* Task objective:
Examine each line of the data. Copy those that contain the string "agent".

Stored records
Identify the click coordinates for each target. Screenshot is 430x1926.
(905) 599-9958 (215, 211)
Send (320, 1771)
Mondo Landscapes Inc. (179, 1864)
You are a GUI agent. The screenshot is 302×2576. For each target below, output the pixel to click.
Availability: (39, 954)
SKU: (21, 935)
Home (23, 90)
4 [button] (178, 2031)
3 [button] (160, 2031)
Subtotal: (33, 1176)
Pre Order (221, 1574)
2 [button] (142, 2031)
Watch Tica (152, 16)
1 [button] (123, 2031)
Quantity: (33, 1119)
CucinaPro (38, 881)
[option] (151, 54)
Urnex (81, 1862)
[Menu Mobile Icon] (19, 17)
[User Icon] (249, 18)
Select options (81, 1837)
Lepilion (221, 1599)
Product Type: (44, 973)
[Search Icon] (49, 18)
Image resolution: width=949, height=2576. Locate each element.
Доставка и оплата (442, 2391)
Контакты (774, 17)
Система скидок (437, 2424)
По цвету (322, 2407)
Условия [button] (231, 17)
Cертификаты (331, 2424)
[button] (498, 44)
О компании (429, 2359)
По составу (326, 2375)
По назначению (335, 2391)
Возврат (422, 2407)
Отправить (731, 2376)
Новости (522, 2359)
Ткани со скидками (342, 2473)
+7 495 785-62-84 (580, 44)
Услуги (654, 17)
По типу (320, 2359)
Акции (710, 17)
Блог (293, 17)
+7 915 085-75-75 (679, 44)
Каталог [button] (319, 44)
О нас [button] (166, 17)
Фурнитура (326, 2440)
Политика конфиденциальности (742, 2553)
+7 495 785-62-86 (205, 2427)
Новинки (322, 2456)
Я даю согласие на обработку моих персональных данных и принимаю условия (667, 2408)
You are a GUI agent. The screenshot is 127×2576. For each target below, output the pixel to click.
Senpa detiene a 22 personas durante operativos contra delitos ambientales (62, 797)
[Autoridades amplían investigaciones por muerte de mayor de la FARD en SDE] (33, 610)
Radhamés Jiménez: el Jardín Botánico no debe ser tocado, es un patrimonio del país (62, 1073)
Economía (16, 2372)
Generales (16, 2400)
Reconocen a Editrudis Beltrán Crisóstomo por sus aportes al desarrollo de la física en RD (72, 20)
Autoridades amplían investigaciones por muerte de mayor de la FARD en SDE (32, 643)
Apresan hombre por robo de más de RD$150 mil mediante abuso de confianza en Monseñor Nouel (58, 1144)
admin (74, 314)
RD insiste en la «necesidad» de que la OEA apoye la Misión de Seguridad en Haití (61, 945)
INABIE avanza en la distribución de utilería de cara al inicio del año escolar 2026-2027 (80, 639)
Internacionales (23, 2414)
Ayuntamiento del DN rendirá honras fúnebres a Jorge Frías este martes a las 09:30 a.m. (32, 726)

* Task result:
You are a GUI agent. The screenshot is 302×2576. For each target below, output the pixel to click.
You are a GUI agent. The screenshot is 127×2576. For each target below, output the pixel to click.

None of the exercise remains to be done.